___ DOCUMENT EXCERPT
Abstract
Numerous studies in the last decade have used ground-based views of scenes to investigate the process of scene gist recognition. Conversely, few if any studies have investigated scene gist recognition of aerial (i.e., satellite) views. This study asks the question, how much of what we know about scene gist recognition from ground-based views directly translates to aerial views?
Fifty-two participants were randomly assigned to Aerial and Ground-based conditions, with processing times (SOA) and scene categories varied within-subjects. Stimuli were monochrome photographs from 10 categories: 5 Natural: coast, desert, forest, mountain, river; 5 Man-made: airport, city, golf-course, residential, stadium. Aerial images were from Google Earth©. Both target and mask images were presented for 24 ms, with SOAs of 24-94 ms plus a no-mask condition. Participants then chose between all 10 categories.
______
GIVEN INSTRUCTION A:
Rewrite the records from "Viewport: 700px width, 1183px" down to "tap(752, 492)", changing "delivery information" to "shipping details" and keeping everything else the same. Leave the pictures out.
___ PROVIDED INFORMATION
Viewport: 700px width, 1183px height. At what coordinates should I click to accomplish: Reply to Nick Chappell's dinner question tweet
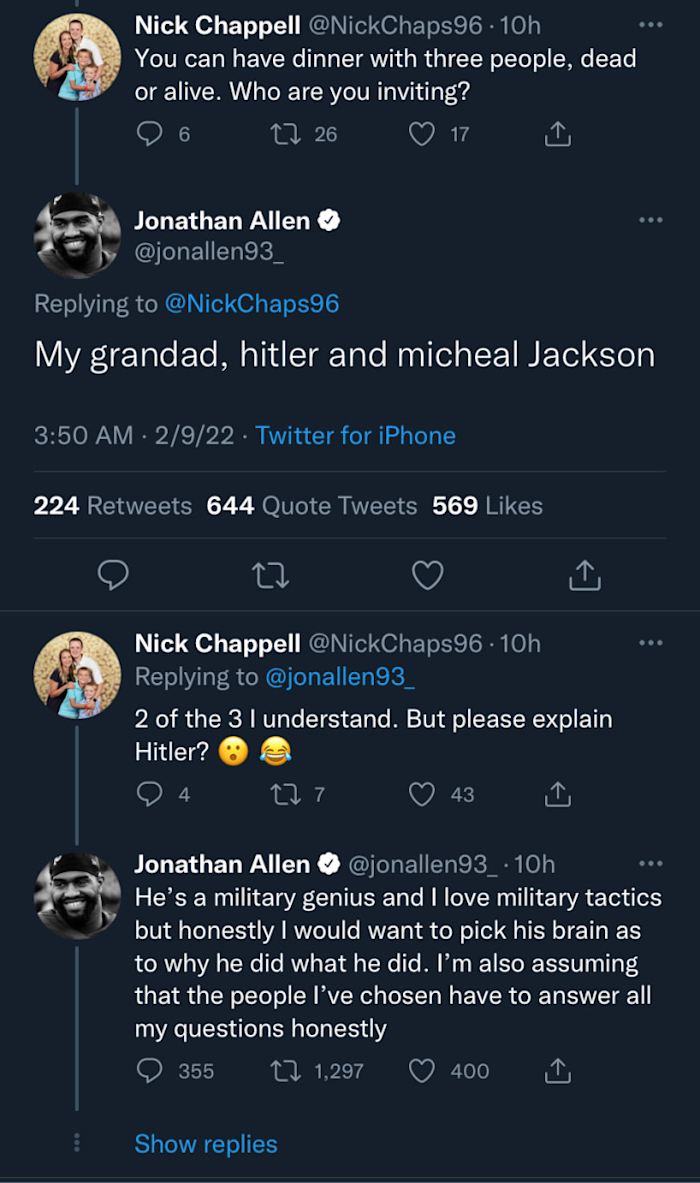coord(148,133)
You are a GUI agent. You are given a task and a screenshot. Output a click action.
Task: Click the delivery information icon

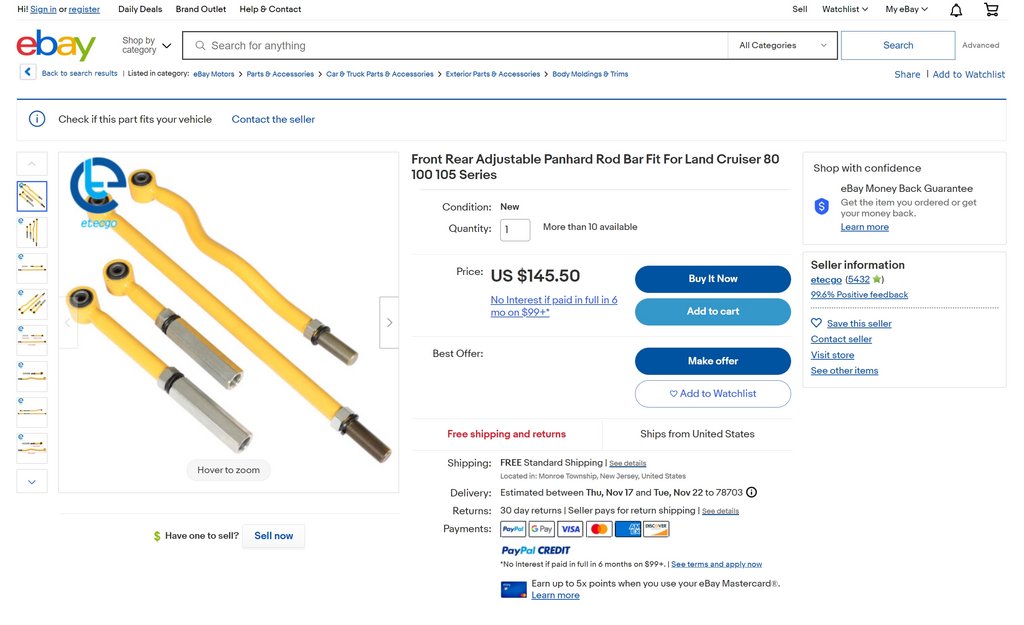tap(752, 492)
______
___ PROVIDED INFORMATION
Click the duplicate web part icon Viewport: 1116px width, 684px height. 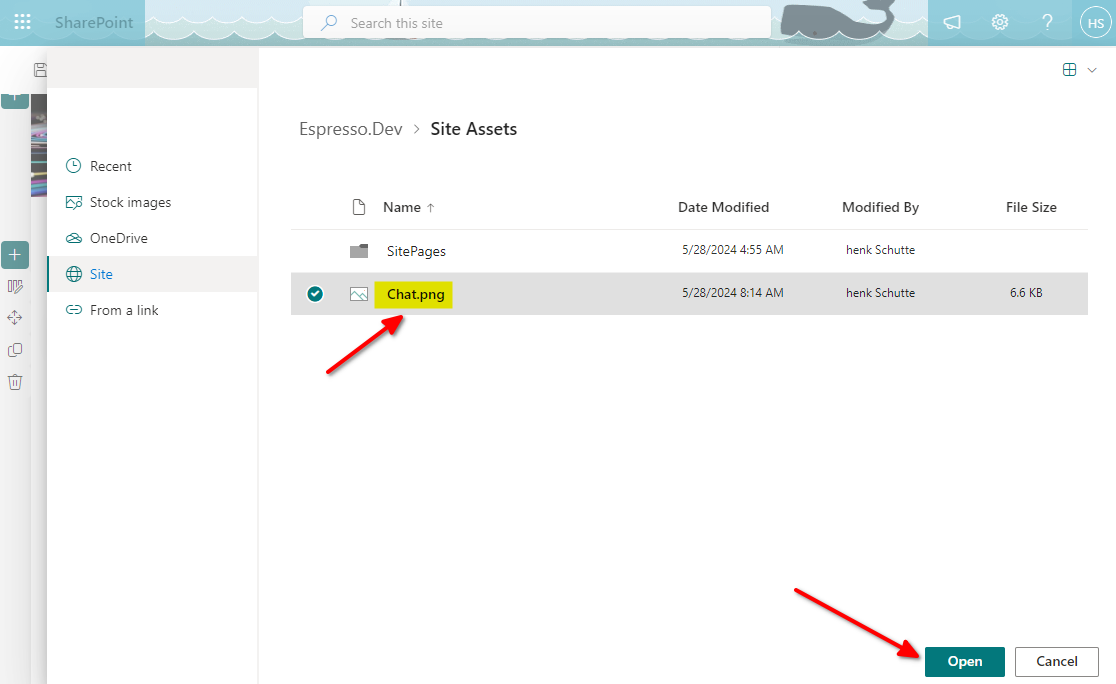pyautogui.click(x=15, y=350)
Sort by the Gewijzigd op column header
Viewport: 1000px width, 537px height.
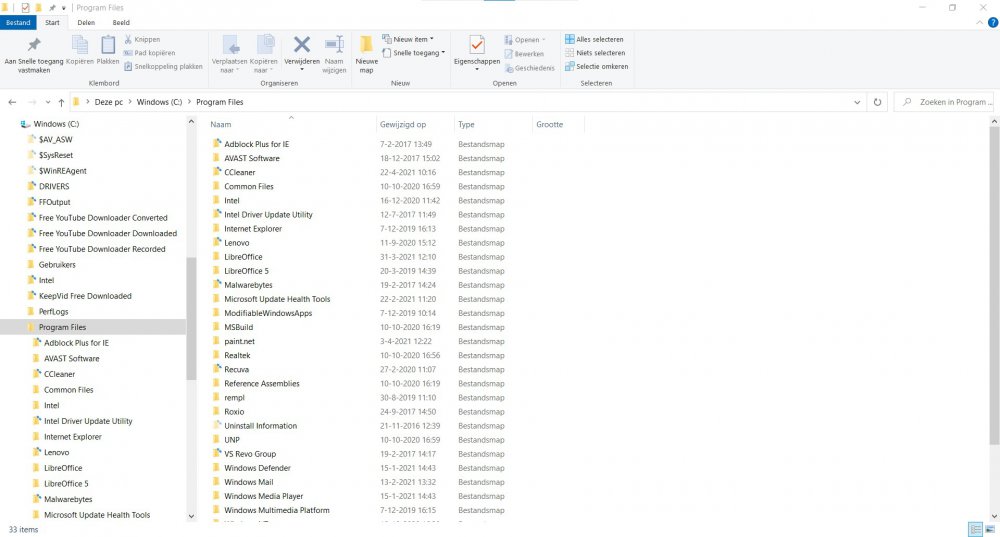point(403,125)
______
GIVEN INSTRUCTION B:
Reproduce everything from "Fifty-two participants were" down to "all 10 categories." in the scene gist recognition abstract, word for word.

EXPECTED OUTPUT A:
Viewport: 700px width, 1183px height. At what coordinates should I click to accomplish: Reply to Nick Chappell's dinner question tweet
coord(148,133)
You are a GUI agent. You are given a task and a screenshot. Output a click action.
Task: Click the shipping details icon

tap(752, 492)

EXPECTED OUTPUT B:
Fifty-two participants were randomly assigned to Aerial and Ground-based conditions, with processing times (SOA) and scene categories varied within-subjects. Stimuli were monochrome photographs from 10 categories: 5 Natural: coast, desert, forest, mountain, river; 5 Man-made: airport, city, golf-course, residential, stadium. Aerial images were from Google Earth©. Both target and mask images were presented for 24 ms, with SOAs of 24-94 ms plus a no-mask condition. Participants then chose between all 10 categories.